─── Dataset

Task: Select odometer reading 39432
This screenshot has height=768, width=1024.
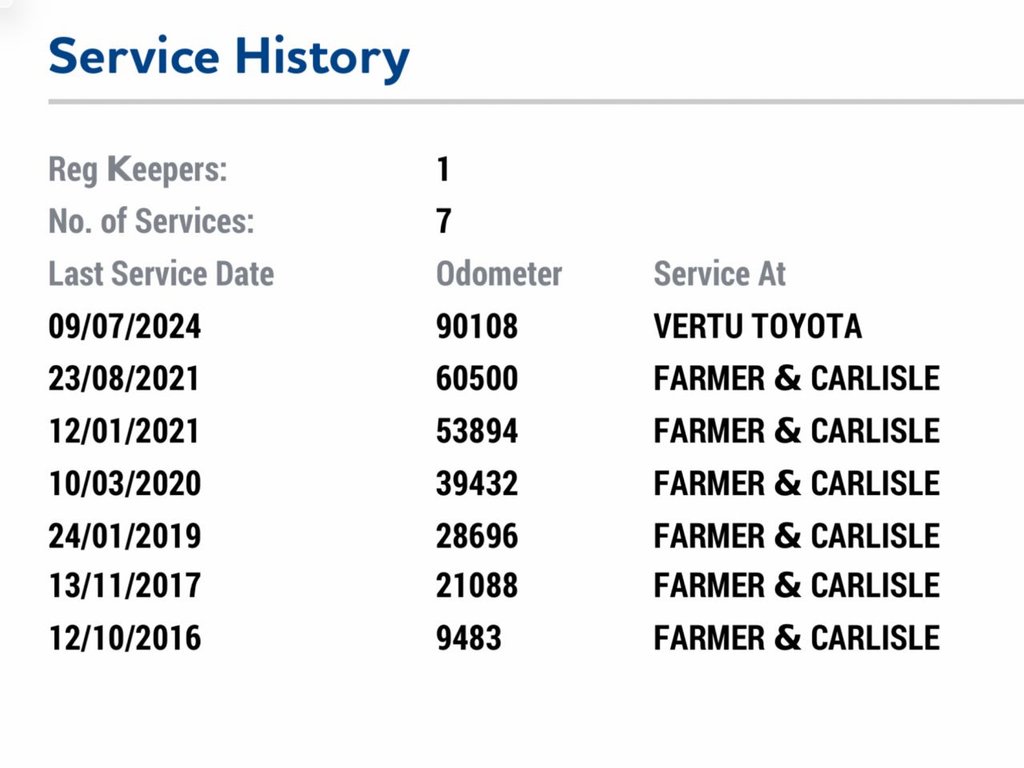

──────
─── Dataset

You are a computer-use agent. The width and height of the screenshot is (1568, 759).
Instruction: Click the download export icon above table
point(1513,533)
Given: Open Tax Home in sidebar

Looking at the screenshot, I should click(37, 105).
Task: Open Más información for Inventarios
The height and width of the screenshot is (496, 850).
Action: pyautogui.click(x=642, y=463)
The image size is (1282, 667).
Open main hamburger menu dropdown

──────

__Work request__.
Look over the listing above. Pick out and copy every line that includes "Task".

__Result of this exercise__.
Task: Select odometer reading 39432
Task: Open Más información for Inventarios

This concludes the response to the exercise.